**The problem**
Using the entries that follow, write out the line containing "Task: Click the Image Format button", the line containing "You are a computer-use agent. The", and every line between them, exactly and nothing else.

**Data for processing**
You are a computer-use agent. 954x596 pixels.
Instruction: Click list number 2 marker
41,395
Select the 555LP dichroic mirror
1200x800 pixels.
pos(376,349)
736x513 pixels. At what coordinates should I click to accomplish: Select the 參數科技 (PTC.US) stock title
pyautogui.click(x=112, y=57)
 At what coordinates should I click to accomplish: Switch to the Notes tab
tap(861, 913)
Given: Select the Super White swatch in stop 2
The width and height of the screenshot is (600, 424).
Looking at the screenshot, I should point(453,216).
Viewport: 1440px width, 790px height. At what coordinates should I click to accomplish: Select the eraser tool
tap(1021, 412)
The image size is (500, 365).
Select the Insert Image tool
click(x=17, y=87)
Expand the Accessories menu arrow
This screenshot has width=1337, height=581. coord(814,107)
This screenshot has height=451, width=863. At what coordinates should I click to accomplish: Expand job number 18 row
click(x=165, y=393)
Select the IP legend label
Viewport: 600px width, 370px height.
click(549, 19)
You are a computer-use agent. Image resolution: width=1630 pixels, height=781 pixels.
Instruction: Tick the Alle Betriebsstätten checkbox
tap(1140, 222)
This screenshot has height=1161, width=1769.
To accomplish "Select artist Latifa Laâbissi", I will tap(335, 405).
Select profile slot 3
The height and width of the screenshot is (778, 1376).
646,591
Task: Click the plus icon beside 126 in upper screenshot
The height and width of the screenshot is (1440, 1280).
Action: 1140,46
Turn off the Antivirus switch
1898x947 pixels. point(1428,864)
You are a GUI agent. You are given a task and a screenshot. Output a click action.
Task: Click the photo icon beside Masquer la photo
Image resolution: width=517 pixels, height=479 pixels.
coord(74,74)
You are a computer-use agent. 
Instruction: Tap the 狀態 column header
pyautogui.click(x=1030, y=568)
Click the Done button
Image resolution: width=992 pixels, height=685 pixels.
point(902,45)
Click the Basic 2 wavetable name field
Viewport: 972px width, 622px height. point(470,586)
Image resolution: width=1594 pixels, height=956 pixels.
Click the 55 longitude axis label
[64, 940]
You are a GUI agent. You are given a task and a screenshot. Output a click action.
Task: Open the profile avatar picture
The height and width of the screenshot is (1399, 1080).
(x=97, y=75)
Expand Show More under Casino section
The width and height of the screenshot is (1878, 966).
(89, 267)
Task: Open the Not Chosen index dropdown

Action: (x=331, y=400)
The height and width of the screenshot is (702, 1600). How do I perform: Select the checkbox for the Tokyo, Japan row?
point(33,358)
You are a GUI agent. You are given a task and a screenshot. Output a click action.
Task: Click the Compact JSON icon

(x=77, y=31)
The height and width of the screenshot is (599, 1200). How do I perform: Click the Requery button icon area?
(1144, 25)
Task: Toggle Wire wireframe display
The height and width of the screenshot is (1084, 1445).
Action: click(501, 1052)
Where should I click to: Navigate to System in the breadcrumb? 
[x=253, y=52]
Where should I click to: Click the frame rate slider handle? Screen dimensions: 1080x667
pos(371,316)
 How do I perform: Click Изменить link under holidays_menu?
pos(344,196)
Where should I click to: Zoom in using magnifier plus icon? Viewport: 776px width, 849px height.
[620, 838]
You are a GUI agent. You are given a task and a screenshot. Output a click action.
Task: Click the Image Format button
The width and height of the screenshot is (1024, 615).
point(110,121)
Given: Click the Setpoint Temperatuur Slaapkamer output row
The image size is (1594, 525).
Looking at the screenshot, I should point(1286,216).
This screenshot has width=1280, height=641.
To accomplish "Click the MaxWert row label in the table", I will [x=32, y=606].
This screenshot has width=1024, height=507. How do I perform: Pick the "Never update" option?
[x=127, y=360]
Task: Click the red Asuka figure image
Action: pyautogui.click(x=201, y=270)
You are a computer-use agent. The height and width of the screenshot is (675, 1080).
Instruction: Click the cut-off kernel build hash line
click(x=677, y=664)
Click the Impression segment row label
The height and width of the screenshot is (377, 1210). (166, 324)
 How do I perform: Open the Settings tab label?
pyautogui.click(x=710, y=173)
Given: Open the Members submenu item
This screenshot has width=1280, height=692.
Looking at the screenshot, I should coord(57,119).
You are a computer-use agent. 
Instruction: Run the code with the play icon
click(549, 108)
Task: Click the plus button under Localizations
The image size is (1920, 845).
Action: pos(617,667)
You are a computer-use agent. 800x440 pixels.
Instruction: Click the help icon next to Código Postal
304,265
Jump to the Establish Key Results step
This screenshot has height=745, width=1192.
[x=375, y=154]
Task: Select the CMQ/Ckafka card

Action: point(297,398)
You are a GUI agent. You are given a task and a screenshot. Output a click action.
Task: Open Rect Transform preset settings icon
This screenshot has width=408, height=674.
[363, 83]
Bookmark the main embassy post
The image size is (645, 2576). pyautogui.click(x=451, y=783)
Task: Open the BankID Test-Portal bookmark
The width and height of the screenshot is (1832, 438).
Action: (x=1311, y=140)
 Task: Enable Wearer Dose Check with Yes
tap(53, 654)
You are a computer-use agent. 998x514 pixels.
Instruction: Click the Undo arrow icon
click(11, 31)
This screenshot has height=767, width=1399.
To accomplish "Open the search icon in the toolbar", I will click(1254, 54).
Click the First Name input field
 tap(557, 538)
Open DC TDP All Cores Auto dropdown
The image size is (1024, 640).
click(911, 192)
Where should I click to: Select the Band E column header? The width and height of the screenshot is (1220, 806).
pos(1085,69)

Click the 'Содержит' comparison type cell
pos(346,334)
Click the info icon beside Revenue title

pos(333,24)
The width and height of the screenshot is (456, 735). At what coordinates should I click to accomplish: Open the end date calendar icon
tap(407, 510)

**Solution to the exercise**
Task: Click the Image Format button
The width and height of the screenshot is (1024, 615).
point(110,121)
Given: Click the Setpoint Temperatuur Slaapkamer output row
The image size is (1594, 525).
Looking at the screenshot, I should point(1286,216).
This screenshot has width=1280, height=641.
To accomplish "Click the MaxWert row label in the table", I will [x=32, y=606].
This screenshot has width=1024, height=507. How do I perform: Pick the "Never update" option?
[x=127, y=360]
Task: Click the red Asuka figure image
Action: pyautogui.click(x=201, y=270)
You are a computer-use agent. The height and width of the screenshot is (675, 1080).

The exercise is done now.